The choice paralyzed me for three seconds. Then I made the only decision I could live with. I added her name to the deployment roster with a note flagging her for my direct supervision. I'd keep her close, monitor her condition, pull her out if she showed signs of breakdown.

And pray I wasn't making a catastrophic mistake.

"Medical teams assigned," I reported. "We'll be ready for deployment when we intercept."

"Good. Prepare for full combat readiness." Tor'van's expression was grim. "This is going to be ugly, people. Eight hundred refugees in a dying ship with raiders potentially inbound. We get them out fast, we get them out safe, and nobody dies on my watch. Understood?"

A chorus of affirmatives echoed through the bridge.

I left to prepare medical, my mind already running through supply checklists and personnel deployment and surgical protocols. But underneath the professional focus, anxiety gnawed at me.

I was about to take Bea into the kind of situation that had probably caused her original trauma. Into chaos and death and impossible choices about who lived and who didn't.

She'd volunteered for this. Would volunteer the moment I told her about the mission, because that's who she was, someone who ran toward danger to save others regardless of personal cost.

I just had to trust she was strong enough to handle it.

And be there to catch her if she wasn't.

The medical baytransformed into organization within thirty minutes. Staff assembled with practiced efficiency, gathering equipment and supplies into modular transport containers designed for rapid deployment. I moved through the organized confusion checking preparations, correcting errors, answering questions.

Bea arrived fifteen minutes into prep, already changed into field medical gear, her expression set in that familiar mask of professional competence.

"I heard," she said, moving directly to supply organization without waiting for an assignment. "Over eight hundred potential casualties. We'll need maximum surgical capacity and at least triple our usual trauma supplies."

"Already allocated." I watched her work, noting the steady hands, the focused efficiency, the absence of hesitation. If she was anxious about the mission, she hid it flawlessly. "Bea. You don't have to?—"

"Don't." She didn't look up from securing medical containers. "Don't tell me I don't have to go. Don't suggest I'm not ready. Don't treat me like I'm fragile."

"I was going to say you don't have to prove anything. Not to me, not to anyone."

That made her pause. She finally looked at me, those gray eyes searching my face for something. "I'm not proving anything. I'm doing my job. People need help. I'm a trauma surgeon. This is what I do."

"Just promise me something."

"What?"

"If it becomes too much, if you start to spiral, you tell me. Immediately. No pushing through, no pretending you're fine when you're not."

Her jaw tightened. For a moment I thought she'd refuse, would dig in and reject any suggestion she might need support. Then something in her expression softened microscopically.

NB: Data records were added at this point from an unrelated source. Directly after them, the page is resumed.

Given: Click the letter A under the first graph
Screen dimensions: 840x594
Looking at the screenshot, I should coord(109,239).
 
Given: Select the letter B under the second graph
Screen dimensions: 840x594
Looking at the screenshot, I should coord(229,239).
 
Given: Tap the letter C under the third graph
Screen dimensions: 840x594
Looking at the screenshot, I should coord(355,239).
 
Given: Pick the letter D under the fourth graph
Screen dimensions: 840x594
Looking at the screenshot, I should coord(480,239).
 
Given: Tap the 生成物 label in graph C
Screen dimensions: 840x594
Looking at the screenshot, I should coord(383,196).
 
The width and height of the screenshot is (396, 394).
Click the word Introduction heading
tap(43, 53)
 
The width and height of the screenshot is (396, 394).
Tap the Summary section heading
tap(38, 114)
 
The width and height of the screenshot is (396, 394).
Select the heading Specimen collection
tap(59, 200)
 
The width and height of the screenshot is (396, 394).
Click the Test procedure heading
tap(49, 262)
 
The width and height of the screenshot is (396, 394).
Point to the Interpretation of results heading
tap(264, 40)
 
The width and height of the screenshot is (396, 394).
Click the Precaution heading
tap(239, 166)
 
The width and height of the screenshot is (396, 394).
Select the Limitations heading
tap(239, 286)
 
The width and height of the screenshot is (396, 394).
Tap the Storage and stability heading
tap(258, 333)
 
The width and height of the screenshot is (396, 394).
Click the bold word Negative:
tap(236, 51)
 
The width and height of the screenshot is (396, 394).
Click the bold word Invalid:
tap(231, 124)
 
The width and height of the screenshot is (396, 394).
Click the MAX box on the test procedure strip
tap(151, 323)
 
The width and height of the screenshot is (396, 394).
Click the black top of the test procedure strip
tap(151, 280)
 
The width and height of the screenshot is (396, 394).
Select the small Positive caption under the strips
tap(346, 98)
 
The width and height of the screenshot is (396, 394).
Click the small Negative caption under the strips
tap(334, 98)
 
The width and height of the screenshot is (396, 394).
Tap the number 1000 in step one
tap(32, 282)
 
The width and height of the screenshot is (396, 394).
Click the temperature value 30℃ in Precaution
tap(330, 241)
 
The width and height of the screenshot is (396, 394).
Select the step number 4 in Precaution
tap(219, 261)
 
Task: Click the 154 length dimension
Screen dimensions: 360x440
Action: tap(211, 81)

"I promise," she said quietly. "But Zorn? I need you to trust that I know my limits. That I'm not the same person who collapsed in your arms three months ago."

"I do trust you. That doesn't stop me from worrying."

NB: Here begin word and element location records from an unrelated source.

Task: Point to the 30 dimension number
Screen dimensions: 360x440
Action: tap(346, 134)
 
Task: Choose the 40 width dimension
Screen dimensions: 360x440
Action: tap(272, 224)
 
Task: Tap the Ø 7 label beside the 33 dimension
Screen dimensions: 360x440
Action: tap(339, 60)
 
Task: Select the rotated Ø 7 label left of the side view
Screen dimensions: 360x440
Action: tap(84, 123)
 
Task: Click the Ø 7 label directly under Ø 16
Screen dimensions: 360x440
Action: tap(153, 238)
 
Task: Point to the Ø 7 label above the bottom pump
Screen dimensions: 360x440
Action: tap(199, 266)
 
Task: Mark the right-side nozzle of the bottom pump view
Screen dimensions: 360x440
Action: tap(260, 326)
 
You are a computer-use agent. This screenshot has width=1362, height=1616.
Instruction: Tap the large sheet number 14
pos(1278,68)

"Good. Because I'm worrying about you too." She moved closer, dropped her voice so only I could hear over the organized chaos surrounding us. "Stay safe out there. Come back to me. Because I'm not ready to lose something I just started letting myself want."

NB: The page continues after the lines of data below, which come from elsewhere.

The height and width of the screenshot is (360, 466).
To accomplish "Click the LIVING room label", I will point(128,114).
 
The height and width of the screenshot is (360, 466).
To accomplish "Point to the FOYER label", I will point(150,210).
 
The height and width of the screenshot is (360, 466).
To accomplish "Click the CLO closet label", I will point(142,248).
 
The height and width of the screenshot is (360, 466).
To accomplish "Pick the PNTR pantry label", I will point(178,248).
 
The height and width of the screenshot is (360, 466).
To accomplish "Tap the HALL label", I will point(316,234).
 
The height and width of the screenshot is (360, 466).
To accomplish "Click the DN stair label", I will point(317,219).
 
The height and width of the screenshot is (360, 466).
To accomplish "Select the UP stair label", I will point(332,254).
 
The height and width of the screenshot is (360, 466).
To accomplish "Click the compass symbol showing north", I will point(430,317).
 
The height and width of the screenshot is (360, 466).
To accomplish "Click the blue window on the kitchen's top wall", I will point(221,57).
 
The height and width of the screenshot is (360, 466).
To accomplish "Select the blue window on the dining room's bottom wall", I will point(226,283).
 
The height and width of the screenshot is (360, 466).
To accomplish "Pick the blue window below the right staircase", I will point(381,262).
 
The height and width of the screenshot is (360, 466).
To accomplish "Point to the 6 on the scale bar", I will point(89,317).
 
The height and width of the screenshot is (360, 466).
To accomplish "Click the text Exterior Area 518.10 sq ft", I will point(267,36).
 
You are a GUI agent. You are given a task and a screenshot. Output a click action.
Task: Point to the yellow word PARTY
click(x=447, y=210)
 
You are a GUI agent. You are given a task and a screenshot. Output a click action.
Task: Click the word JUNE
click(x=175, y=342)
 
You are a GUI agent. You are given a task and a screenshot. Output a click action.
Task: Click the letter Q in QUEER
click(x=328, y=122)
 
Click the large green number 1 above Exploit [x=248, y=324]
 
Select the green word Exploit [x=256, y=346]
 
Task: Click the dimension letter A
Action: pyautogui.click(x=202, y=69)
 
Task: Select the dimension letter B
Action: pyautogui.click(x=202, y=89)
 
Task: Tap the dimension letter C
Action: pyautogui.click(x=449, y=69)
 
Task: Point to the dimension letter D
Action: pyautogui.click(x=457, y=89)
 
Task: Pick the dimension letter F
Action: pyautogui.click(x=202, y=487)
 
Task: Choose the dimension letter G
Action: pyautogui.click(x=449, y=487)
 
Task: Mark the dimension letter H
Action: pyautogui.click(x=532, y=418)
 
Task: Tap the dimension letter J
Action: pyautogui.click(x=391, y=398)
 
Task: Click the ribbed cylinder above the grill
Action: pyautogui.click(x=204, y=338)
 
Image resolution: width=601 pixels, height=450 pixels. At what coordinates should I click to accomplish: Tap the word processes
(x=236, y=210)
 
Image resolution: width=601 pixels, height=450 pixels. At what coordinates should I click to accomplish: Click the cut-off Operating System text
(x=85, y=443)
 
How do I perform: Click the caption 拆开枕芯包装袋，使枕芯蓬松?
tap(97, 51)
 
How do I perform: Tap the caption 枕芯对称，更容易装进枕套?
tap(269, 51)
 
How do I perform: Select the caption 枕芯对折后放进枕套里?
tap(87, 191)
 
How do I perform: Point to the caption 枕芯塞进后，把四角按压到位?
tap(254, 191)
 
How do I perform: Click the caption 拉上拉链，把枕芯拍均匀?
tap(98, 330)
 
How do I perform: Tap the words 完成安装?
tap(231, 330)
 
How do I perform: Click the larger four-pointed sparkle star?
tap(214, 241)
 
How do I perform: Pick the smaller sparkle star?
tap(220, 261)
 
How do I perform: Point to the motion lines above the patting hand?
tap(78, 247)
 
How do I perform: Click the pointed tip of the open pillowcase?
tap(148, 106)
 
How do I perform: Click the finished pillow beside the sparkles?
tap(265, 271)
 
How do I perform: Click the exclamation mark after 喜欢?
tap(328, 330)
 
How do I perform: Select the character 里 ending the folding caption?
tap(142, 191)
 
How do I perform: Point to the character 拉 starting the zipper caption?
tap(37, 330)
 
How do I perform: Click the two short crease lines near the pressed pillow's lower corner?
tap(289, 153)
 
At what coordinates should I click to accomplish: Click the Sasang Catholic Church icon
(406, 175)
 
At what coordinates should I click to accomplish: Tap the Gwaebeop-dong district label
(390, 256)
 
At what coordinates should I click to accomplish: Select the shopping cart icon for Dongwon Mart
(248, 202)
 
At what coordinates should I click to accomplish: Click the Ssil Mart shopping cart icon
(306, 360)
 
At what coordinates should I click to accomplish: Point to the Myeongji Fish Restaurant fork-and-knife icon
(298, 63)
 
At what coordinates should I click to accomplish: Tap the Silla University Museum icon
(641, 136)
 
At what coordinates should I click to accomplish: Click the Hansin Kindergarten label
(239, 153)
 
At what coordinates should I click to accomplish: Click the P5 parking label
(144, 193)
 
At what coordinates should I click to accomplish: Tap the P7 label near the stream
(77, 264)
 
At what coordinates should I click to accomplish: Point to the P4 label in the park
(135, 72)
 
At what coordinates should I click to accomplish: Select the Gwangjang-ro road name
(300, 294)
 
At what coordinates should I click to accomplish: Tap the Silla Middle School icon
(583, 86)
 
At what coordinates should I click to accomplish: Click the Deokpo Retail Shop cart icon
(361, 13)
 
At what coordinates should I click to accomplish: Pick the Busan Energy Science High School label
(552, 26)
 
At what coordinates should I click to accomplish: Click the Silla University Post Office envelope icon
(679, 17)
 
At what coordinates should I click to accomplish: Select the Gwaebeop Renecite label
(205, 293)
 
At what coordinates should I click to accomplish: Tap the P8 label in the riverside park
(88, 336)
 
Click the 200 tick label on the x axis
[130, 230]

The words hit like physical impact. I wanted to pull her close, wanted to kiss her properly instead of that brief morning touch, wanted to promise everything would be fine even though we both knew better than to make promises in dangerous situations.

Instead I touched her hand briefly, a moment of connection, of shared understanding, of everything we couldn't say in a room full of staff preparing for potential combat.

"You too," I said. "Stay safe. Stay smart. And Bea? No unnecessary heroics."

"Says the man who once performed emergency surgery during a hull breach without pressure suit backup."